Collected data
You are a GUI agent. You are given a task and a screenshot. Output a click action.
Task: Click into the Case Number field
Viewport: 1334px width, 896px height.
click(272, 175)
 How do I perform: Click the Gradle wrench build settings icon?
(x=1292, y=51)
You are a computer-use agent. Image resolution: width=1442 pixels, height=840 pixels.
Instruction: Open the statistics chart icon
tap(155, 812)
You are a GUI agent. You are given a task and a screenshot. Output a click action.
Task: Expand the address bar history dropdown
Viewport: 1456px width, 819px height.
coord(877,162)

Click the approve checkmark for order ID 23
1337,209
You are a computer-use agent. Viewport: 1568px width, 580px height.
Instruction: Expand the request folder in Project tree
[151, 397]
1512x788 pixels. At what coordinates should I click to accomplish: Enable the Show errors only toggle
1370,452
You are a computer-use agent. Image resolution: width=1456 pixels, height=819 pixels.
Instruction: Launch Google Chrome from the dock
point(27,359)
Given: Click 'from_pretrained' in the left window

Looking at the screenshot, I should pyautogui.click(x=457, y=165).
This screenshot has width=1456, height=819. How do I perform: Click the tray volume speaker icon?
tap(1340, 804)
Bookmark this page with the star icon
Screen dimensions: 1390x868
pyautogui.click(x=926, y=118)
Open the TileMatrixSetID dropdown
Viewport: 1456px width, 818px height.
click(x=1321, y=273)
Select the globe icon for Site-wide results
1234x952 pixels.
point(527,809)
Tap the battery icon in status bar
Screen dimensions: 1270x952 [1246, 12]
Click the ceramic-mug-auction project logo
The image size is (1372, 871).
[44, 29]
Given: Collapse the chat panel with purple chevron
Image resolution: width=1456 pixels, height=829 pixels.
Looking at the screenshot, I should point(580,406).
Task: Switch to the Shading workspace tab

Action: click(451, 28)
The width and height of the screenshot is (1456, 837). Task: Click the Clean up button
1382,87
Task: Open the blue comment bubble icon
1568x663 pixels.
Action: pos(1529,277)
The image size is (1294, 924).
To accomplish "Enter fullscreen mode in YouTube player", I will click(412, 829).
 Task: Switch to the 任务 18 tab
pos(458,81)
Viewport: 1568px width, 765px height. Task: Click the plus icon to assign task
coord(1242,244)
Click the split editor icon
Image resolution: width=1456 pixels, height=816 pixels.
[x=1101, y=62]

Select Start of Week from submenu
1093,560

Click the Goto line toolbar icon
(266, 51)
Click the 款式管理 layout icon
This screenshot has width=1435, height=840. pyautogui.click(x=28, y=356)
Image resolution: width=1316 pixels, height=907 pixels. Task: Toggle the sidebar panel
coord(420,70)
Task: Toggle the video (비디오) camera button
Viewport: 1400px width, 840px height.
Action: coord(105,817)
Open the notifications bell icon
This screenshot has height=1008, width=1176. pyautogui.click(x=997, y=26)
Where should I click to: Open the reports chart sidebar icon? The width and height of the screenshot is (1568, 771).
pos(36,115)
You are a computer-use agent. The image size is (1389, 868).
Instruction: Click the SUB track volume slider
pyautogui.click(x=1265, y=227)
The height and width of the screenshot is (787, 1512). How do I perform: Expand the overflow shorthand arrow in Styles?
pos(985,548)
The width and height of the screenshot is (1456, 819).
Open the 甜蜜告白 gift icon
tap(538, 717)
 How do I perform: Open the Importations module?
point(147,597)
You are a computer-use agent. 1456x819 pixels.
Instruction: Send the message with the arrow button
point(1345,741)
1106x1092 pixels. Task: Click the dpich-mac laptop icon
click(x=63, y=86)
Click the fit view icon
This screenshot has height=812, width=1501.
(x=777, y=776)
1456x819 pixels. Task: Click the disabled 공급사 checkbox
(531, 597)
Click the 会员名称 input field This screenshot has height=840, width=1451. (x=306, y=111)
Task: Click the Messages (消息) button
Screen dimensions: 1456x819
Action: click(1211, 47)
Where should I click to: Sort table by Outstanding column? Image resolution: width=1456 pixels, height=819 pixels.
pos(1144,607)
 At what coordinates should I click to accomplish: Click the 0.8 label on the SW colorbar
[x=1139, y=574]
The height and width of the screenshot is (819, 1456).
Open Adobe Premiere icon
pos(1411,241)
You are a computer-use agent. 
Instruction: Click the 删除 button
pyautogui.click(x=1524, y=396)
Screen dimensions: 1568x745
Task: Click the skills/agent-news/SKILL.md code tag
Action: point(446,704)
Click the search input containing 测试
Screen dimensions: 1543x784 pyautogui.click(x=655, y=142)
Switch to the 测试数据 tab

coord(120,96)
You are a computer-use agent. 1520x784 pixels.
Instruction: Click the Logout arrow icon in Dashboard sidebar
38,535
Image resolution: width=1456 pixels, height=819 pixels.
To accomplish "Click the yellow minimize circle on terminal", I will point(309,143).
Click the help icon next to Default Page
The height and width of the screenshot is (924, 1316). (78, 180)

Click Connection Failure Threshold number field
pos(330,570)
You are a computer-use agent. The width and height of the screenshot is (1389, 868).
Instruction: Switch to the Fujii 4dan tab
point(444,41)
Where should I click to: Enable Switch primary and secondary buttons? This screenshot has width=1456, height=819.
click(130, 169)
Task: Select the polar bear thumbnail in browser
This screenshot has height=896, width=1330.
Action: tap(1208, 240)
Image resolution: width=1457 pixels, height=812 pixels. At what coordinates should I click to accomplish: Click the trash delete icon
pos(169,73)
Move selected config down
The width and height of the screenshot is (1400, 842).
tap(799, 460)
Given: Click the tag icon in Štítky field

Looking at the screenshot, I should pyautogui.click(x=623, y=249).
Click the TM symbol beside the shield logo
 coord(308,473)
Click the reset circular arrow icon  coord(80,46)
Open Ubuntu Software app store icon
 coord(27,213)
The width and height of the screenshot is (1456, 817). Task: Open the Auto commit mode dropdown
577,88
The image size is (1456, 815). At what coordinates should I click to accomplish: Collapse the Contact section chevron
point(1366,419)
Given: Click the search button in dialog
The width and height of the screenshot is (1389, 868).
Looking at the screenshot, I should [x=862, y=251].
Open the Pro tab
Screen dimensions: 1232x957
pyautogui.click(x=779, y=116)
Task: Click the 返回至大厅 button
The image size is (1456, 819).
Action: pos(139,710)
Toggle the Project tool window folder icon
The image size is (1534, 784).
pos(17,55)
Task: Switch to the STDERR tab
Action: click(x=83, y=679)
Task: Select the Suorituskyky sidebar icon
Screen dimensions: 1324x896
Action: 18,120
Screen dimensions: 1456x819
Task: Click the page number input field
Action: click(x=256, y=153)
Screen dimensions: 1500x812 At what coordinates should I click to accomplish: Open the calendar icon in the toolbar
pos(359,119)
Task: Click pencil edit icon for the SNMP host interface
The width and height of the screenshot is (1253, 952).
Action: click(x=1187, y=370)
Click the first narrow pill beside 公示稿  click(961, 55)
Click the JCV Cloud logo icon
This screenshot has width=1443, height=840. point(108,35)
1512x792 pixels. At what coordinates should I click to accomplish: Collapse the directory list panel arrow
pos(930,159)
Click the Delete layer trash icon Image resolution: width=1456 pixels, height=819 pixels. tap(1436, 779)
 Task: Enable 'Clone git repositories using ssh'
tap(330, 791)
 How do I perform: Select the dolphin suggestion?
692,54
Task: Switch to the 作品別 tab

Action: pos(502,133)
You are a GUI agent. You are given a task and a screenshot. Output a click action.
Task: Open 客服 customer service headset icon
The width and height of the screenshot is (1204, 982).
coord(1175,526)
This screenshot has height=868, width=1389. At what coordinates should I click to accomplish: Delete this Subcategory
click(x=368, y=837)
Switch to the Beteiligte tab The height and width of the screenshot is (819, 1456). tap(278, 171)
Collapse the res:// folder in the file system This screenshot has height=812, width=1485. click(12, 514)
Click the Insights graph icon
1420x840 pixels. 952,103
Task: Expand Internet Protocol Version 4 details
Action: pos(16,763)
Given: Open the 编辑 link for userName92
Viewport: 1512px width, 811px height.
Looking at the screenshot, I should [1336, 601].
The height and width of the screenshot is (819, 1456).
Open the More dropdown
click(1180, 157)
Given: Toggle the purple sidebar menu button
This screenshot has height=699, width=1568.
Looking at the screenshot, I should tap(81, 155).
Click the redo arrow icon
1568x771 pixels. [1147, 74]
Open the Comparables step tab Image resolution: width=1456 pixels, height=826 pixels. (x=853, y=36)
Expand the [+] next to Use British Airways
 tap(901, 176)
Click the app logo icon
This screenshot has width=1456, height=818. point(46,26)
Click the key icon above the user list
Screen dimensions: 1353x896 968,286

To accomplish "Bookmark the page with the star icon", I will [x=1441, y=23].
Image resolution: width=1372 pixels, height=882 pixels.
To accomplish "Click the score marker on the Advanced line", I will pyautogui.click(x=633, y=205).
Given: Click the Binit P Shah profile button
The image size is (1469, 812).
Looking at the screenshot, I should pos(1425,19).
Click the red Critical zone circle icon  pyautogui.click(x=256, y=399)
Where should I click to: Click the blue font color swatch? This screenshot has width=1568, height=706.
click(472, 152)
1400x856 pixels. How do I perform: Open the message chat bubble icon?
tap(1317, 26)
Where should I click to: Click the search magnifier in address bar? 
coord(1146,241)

**What you are asked to do**
Reproduce the entries above exactly, but only the lines between the line holding "Click the reset" and the line holding "Click the first", inclusive.

**Response box**
Click the reset circular arrow icon  coord(80,46)
Open Ubuntu Software app store icon
 coord(27,213)
The width and height of the screenshot is (1456, 817). Task: Open the Auto commit mode dropdown
577,88
The image size is (1456, 815). At what coordinates should I click to accomplish: Collapse the Contact section chevron
point(1366,419)
Given: Click the search button in dialog
The width and height of the screenshot is (1389, 868).
Looking at the screenshot, I should [x=862, y=251].
Open the Pro tab
Screen dimensions: 1232x957
pyautogui.click(x=779, y=116)
Task: Click the 返回至大厅 button
The image size is (1456, 819).
Action: pos(139,710)
Toggle the Project tool window folder icon
The image size is (1534, 784).
pos(17,55)
Task: Switch to the STDERR tab
Action: click(x=83, y=679)
Task: Select the Suorituskyky sidebar icon
Screen dimensions: 1324x896
Action: 18,120
Screen dimensions: 1456x819
Task: Click the page number input field
Action: click(x=256, y=153)
Screen dimensions: 1500x812 At what coordinates should I click to accomplish: Open the calendar icon in the toolbar
pos(359,119)
Task: Click pencil edit icon for the SNMP host interface
The width and height of the screenshot is (1253, 952).
Action: click(x=1187, y=370)
Click the first narrow pill beside 公示稿  click(961, 55)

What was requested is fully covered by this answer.